野手では牧秀悟、山本祐大が同じ寅年だ。同級生の活躍から刺激を受け、奮起を誓う

 多くの失敗が許される立場ではなくなってきた。細川成也はそれを自覚し、強い決意を口にした。「2021年はチャンスで結果を出すことがまったくできなかった。22年は勝負の年だと思うので、頑張りたい」。昨季の公式戦終了後だった。球団の了承を得た上で渡米。コロナ禍による行動制限もあったが、オースティン、ソトらと合同トレーニングを積んだ。

「タイミングが合っていると思っても、打球が上がらなかった。ゴロ凡打が多くて、長打力やホームランが出なかった」。昨季は37試合で打率.154。ファームでは16発とパワーを発揮したが、プロ5年目で初の本塁打なしに終わった。球団史上初めて、高卒新人でプロ初打席初本塁打を放ったのが5年前。プロ初出場から2試合連続のアーチも、両リーグを通じて初の快挙だった。「アレックス・カブレラのようだ」と舌を巻いたのが当時のラミレス監督。右の和製大砲として期待を背負い、花を咲かせるはずだった。

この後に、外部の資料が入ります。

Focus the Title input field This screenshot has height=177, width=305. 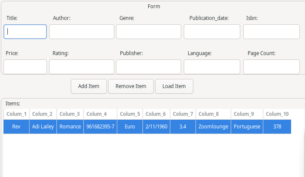click(x=25, y=32)
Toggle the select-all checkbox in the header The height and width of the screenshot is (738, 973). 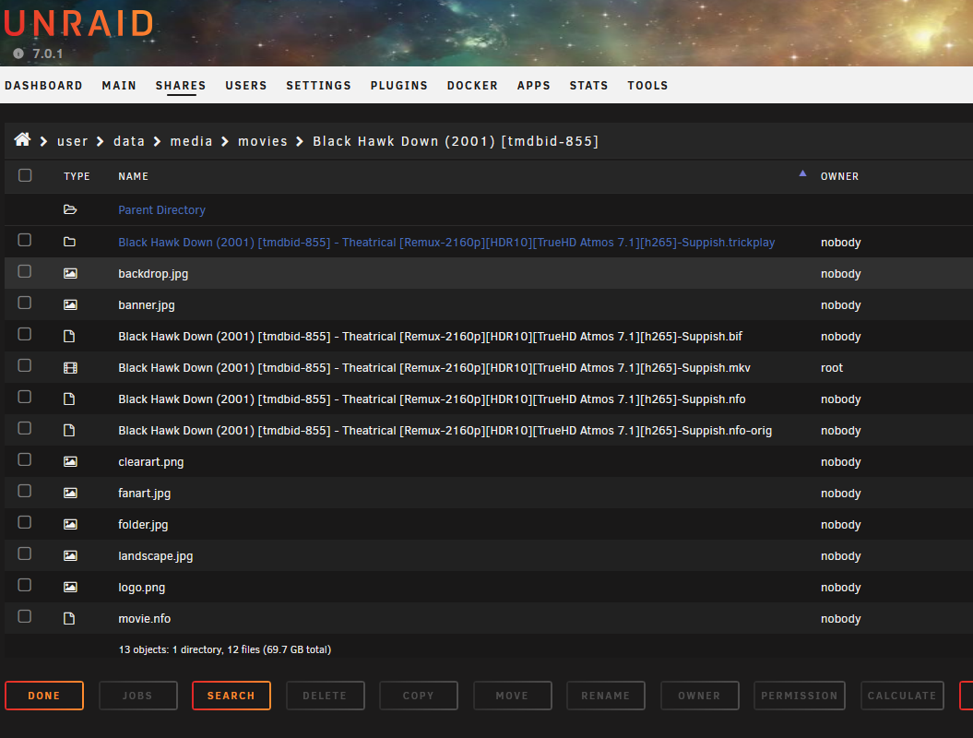pos(25,175)
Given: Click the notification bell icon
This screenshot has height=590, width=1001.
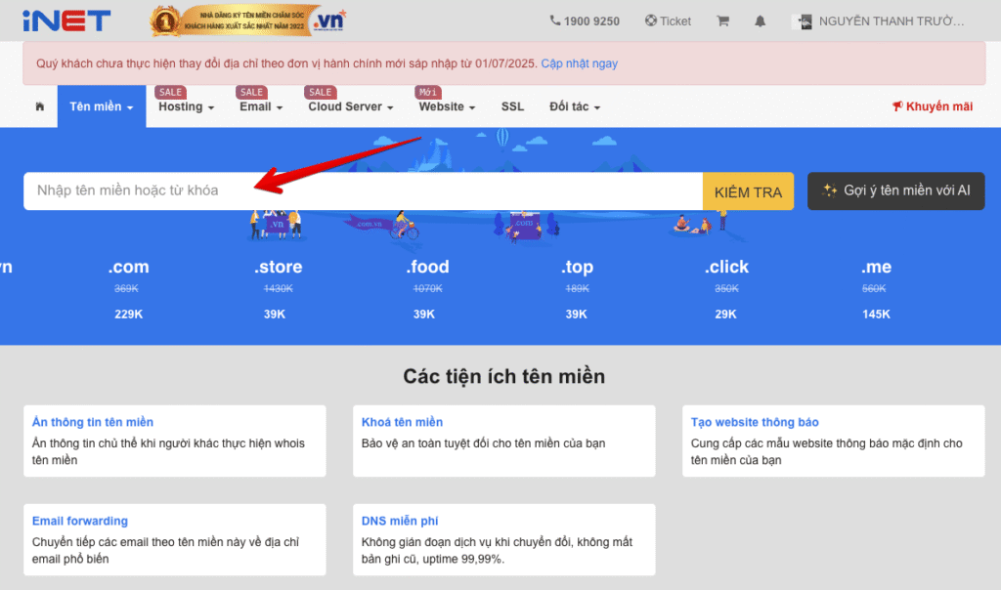Looking at the screenshot, I should click(x=761, y=21).
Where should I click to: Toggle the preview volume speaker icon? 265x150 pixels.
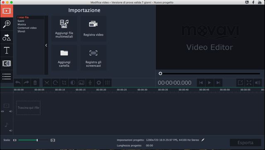(x=258, y=83)
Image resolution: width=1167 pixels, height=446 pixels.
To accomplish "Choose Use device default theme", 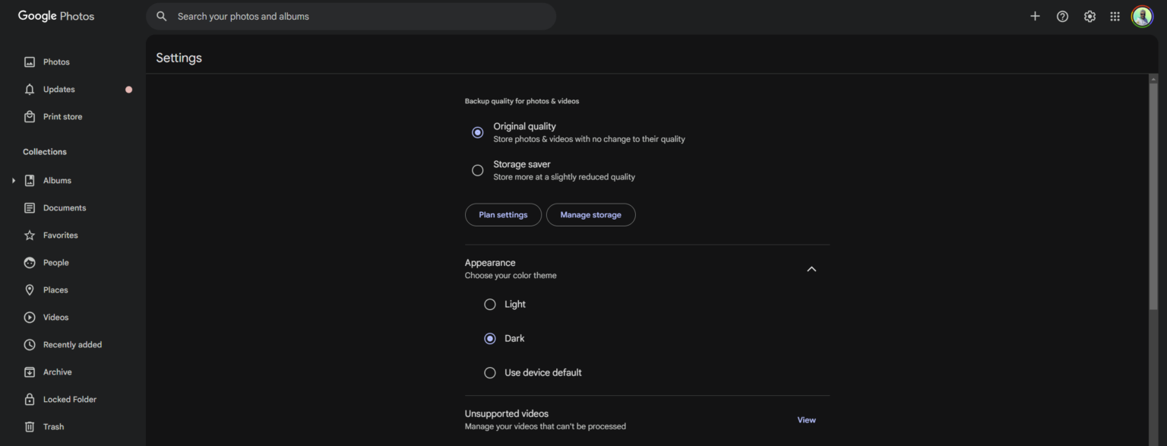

 しかし、2年目以降の出場試合は11、36、19と低空飛行。筒香嘉智(パイレーツ)や梶谷隆幸(巨人)らがチームを離れ、外野のレギュラー争いからも遅れを取った。同じ寅年の牧秀悟はルーキーイヤーから定位置を獲得。主軸として絶対的な地位を築き上げた。現時点では左翼から佐野恵太、桑原将志、オースティンで盤石。同じ右打者では日本ハムから大田泰示も加入した。三浦大輔監督も「どう(成果を)出してくれるか。期待して、楽しみにしています」と覚醒を願う背番号52。超ド級のサプライズを起こす。